Introduction to Perinatal Depression
The 2019 American Academy of Pediatrics Policy Statement defines Perinatal depression (PND) is a major or minor depressive disorder, with an episode occurring during pregnancy or within the first year after the birth of a child. A major depressive episode during pregnancy and the first postpartum year, is estimated to occur in 12% to 19% of the general U.S. population. However, rates of PND are substantially higher among immigrant and U.S.-born Latinas living in the United States at 11% to 50%. African American women, whose estimates of PND range between 7% and 28%. Given the complex psychosocial risk factors among these groups, increased efforts to diagnose and treat Latinas and African American women are needed.
In addition, the risk is also higher with multiple births, preterm birth, and congenital or acquired physical or neurodevelopmental deficits in the infant. An infant in the environment of significant perinatal depression is at risk for toxic stress and its consequences. Perinatal depression (PND) is the most common obstetric complication in the United States. The AAP recommends advocacy and training for workforce development for healthcare professionals who care for young children and mother-infant dyads, and for promotion of evidence-based interventions focused on healthy attachment and parent-child relationships.
About the Curriculum
Participating in this curriculum will provide learners with a deep dive into perinatal depression and will enable health care professionals to engage in small group discussions and learn alongside others from across the country.
Traditional problem-based learning in medical education starts with a problem based on a medical case.

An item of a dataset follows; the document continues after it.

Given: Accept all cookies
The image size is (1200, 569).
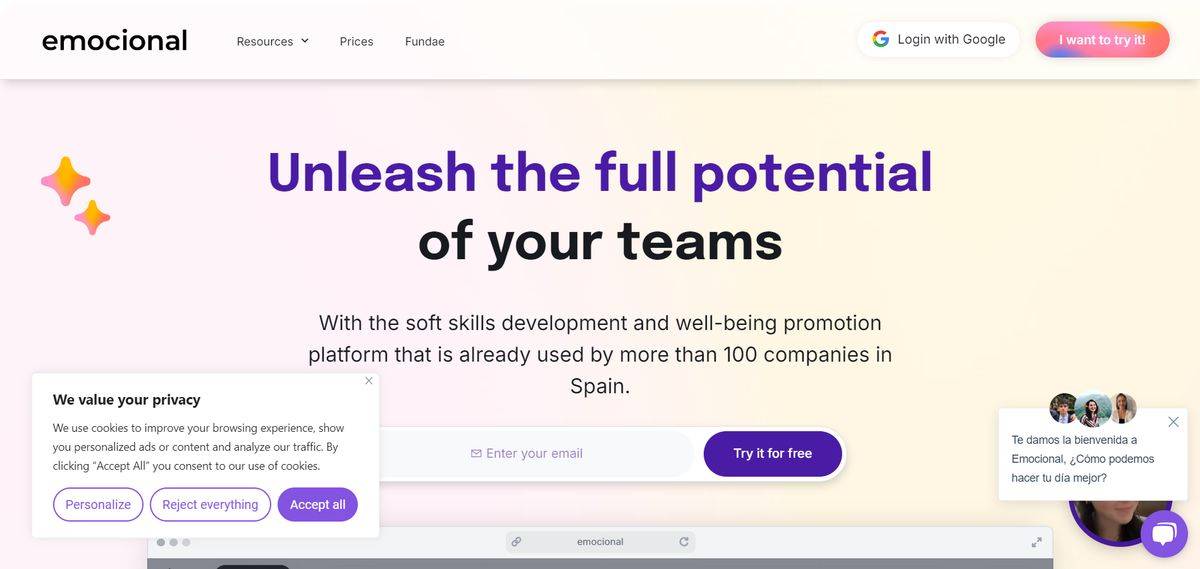Looking at the screenshot, I should tap(317, 505).

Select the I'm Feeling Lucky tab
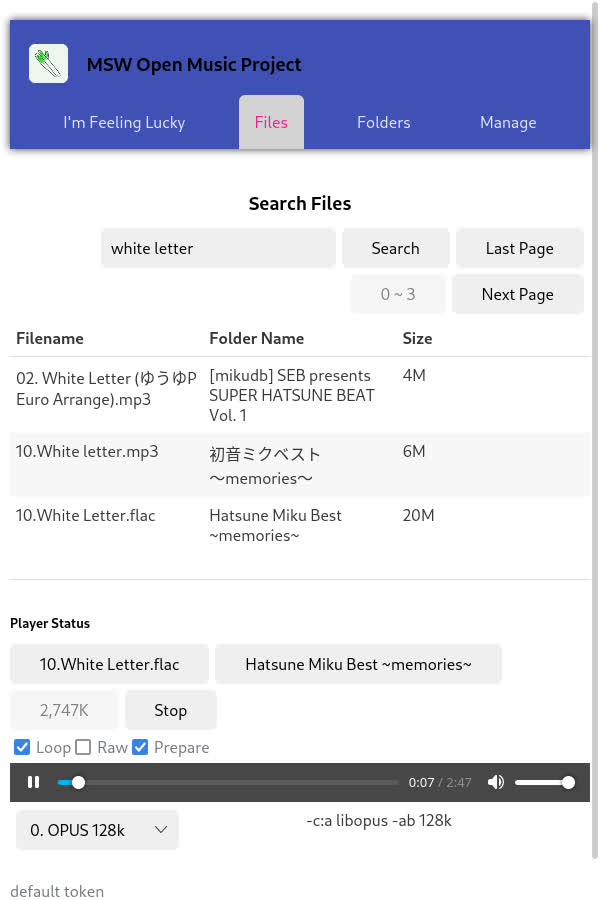point(124,122)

The cases provide a framework for students to work together to learn, in a relevant way all they need to know. Depending on the learner's level and the objectives of the case the students take an active role in finding the information they need to address the patient. Some problem-based learning systems are designed to be completed over weeks, some in far less time. These cases are designed to move the learning through the information quickly but can be stretched out over multiple sessions if necessary. This method is designed to engage students in an active learning.
The learning objectives correspond with the Accreditation Council for Graduate Medical Education Core Competencies for residency training programs to fulfill requirements and set context within clinical learning environments for development of the skills, knowledge, and attitudes necessary to take personal responsibility for the individual care of patients. Upon successful completion of the curriculum, trainees will possess the following skills and knowledge when screening for, managing, and treating perinatal depression:
Practice-based Learning and Improvement: LO1 Learners will familiarize themselves with perinatal depression screening tools, including how to select an appropriate screening tool, interpret results, consider screening limitations, and counsel on results of a screen in the context of a well child and hospital visits.

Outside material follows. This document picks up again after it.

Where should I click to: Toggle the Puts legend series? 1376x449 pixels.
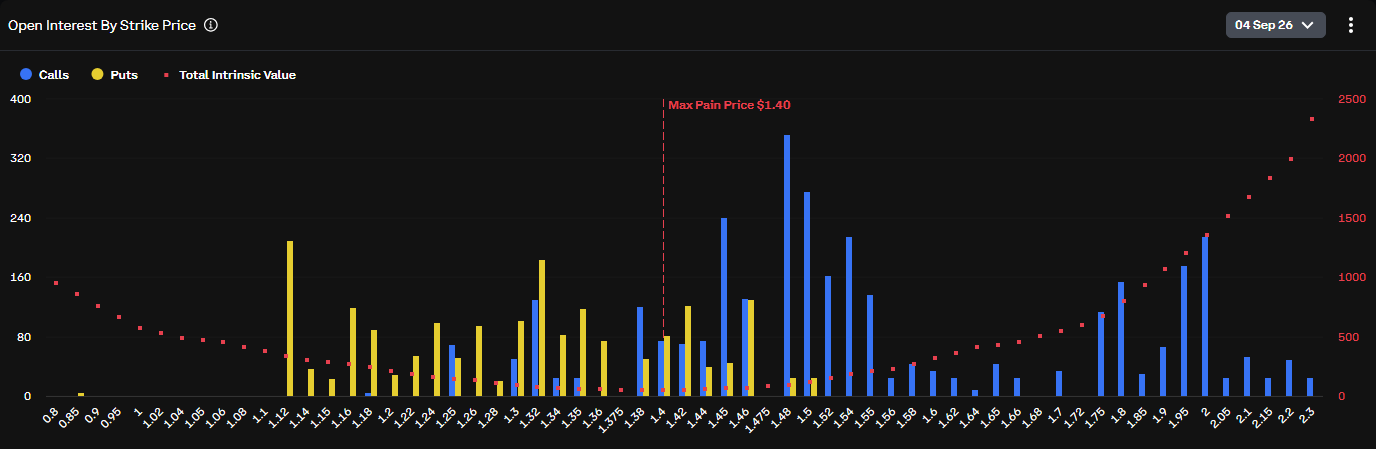(115, 74)
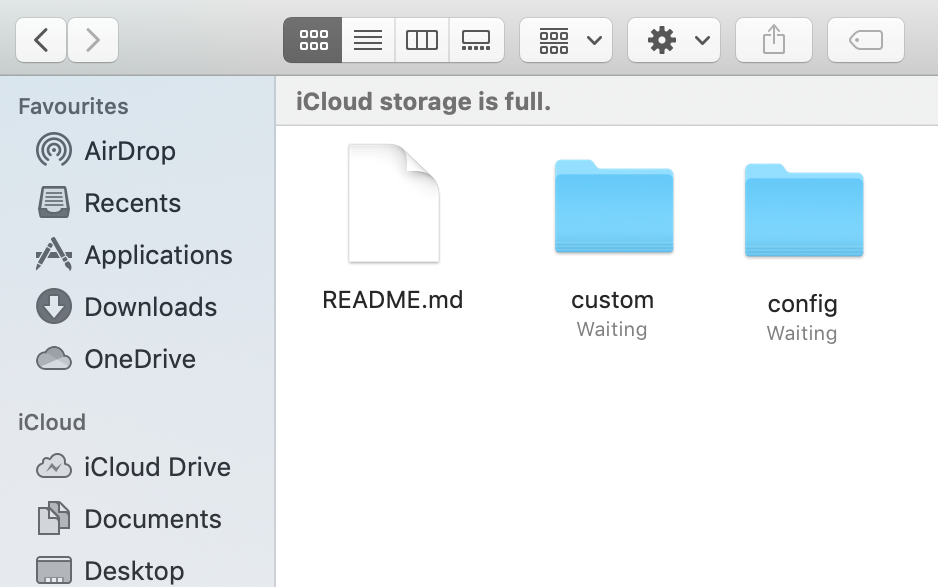Select OneDrive in the sidebar

(x=139, y=359)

Interpersonal and Communication Skills: LO2 Learners will be able to engage the caregiver in discussion and to counsel on protective factors for primary care intervention.

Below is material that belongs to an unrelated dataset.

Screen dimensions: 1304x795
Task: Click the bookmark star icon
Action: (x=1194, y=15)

Medical Knowledge: LO3 Identify epidemiology of perinatal depression. Learners will be able to describe risk factors that increase perinatal depression, such as: social, psychological, and hormonal changes that occur.
Patient Care and Professionalism: LO4 Learn how to provide culturally sensitive, humble, and effective in office counseling for perinatal depression.
System-based Practice: LO5 Learners will be able to support and advocate for policies which promote perinatal depression screening, discussion, primary care intervention and referral/linkage as the norm in the medical community.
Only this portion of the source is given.